I think my pecan pies are the favourite of friends, family and co-workers. People rave about them all year round but I only make them in the fall to make sure I keep everyone wanting more a.k.a ‘treat ’em mean, keep ’em keen.’ I don’t think that phrase was meant for this situation, but somehow it applies!
Evidence of this pecan pie adoration came when I recently brought mini pecan pies to a girlfriends who just had a baby. While visiting her yesterday she told me how she has been rationing the mini pies for a week, cutting them into quarters and savouring every bite.
And although this isn’t Aunt Peg’s recipe, she did ask for a copy of it, so I thought I’d dedicate this post to her – here you go, Aunt Peg, I know you’ll do me proud!
As mentioned in previous posts, I use the recipe from Stick to Your Hips blog for my pie crusts – it’s flaky and oh so lovely.
4 cups flour
2 teaspoons salt
1 tablespoon sugar
1 3/4 cups shortening, in chunks
1/2 cup water
1/2 tablespoon white vinegar
Combine flour, salt, and sugar. Cut in shortening until large pieces form.
In a small bowl whisk water, egg, and vinegar. Drizzle over flour mixture and toss with a fork, just until combined. Be careful not to overwork.
Form into a ball while working dough as little as possible. Dough may be somewhat sticky. Place on a piece of plastic wrap and wrap tightly. Chill for at least an hour. Roll or use as normal. 1/4 of ball will make one crust – bottom or top.

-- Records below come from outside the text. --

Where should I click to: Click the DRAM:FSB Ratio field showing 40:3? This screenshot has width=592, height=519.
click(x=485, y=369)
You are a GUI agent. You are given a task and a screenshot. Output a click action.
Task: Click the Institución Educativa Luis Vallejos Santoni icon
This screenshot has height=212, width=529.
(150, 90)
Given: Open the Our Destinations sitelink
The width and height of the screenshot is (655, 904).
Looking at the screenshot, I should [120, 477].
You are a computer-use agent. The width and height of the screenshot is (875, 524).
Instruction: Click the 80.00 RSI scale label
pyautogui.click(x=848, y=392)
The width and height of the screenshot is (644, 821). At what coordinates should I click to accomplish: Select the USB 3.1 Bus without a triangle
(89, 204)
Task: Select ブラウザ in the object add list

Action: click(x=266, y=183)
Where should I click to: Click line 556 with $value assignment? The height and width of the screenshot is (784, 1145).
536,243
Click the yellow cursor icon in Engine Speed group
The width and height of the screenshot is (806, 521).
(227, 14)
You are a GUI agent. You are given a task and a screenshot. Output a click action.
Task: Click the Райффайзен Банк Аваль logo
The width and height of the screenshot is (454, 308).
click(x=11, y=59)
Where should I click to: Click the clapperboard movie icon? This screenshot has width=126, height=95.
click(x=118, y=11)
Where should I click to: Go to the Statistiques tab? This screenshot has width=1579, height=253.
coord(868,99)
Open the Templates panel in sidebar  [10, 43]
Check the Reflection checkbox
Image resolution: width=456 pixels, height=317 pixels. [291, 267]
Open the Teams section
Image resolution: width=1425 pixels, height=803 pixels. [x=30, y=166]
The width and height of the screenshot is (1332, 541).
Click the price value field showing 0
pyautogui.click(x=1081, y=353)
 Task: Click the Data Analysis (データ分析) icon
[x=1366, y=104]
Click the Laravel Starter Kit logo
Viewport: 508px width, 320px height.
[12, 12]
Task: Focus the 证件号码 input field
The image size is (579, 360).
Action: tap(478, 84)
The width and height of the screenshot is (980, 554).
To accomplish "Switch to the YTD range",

(This dough is very soft. Roll on a well-floured surface and dust with flour as needed while rolling.)
3 eggs, beaten
3/4 cup light corn syrup
1 tbsp. molasses
3/4 cup light brown sugar
3 tbsp. butter, melted
pinch of salt
1/2 cup finely chopped pecans
1 cup quartered pecans
1 cup halved pecans
Mix all ingredients except the last two in a bowl. Line a pie plate with crust and place the quartered pecans into the bottom of the pie. Pour the liquid mixture into the pie dish. Arrange the pecan halves on the top.
Bake in a preheated 350˚F/175˚C oven for 1 hour. Let it cool for at least 30 minutes before serving in order for the gooey centre to cool.